A regulamentação da atividade de defesa de interesses, também conhecida como lobby, está há anos em tramitação no Congresso Nacional – no momento, encontra-se no Senado. Acena com transparência e regras a serem seguidas. Sairá do papel? Cynthia Cury considera fundamental sua aprovação. “A regulamentação da atividade assegurará mais transparência e equidade na relação da sociedade e do mercado com o poder público, especialmente neste momento de nova legislatura no Congresso Nacional e de um novo Governo Federal.”
De acordo com o diretor da Kyndryl, é muito importante que se avance na regulamentação do lobby no Brasil, de modo a trazer garantias e estabelecer deveres de forma razoável e plural. “Mas tudo deve ser feito de maneira a garantir isonomia entre atividades de lobby tanto do setor privado, quanto do setor público, da academia e da sociedade civil.
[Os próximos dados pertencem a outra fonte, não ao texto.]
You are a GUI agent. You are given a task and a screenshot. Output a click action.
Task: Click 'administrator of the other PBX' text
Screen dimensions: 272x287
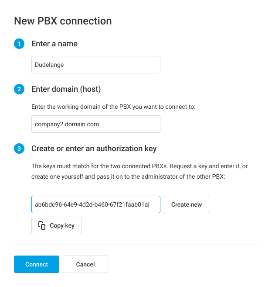(x=179, y=176)
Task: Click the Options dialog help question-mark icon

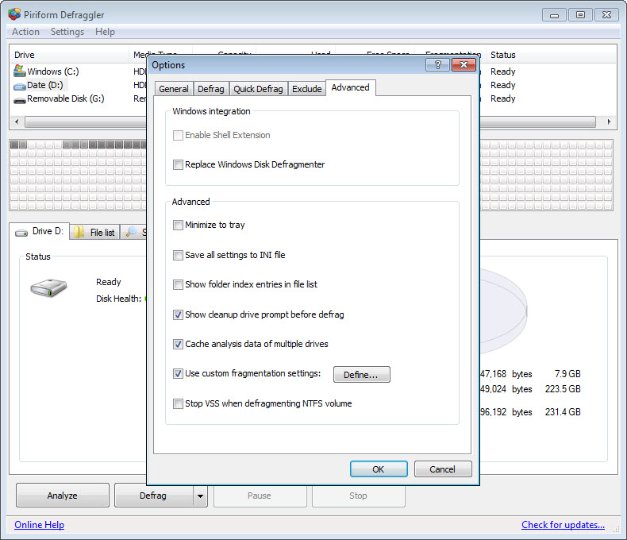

Do mesmo modo, é relevante que se tenha uma lei plausível e razoável, de modo a trazer segurança jurídica, inclusive para os profissionais de relações governamentais poderem atuar.”
Helena Matos avalia que as estratégias de atuação de RelGov não se alteram por conta de eventual regulamentação ou não. “A regulamentação do lobby se enquadra no bojo da profissionalização da representação de interesses, com criação de regras que contribuam para essa atividade. Seguem sendo metas a serem alcançadas a melhor qualificação técnica dos atores envolvidos e capacidade de negociação pautada em valores e propósitos – tanto constitucionais como da empresa/pessoa representada.”
Novos tempos trazem boas oportunidades, observa Cynthia Cury, da Embrapa. “A nova realidade nos traz a oportunidade de conhecer novas lideranças e interagir nas agendas com temas comuns. Conhecer os stakeholders e as suas agendas de prioridades é um importante caminho para se adequar aos desafios que virão.” Beatriz Gagliardo opta por uma mescla de estratégias. “Temos buscado sempre incrementar as ferramentas de RelGov e public affairs, aliando tecnologia, inteligência política e análises assertivas para o refinamento das estratégias recomendadas e a atuação de nossos clientes. O rápido olhar é crucial para uma política em constante e rápida mudança.”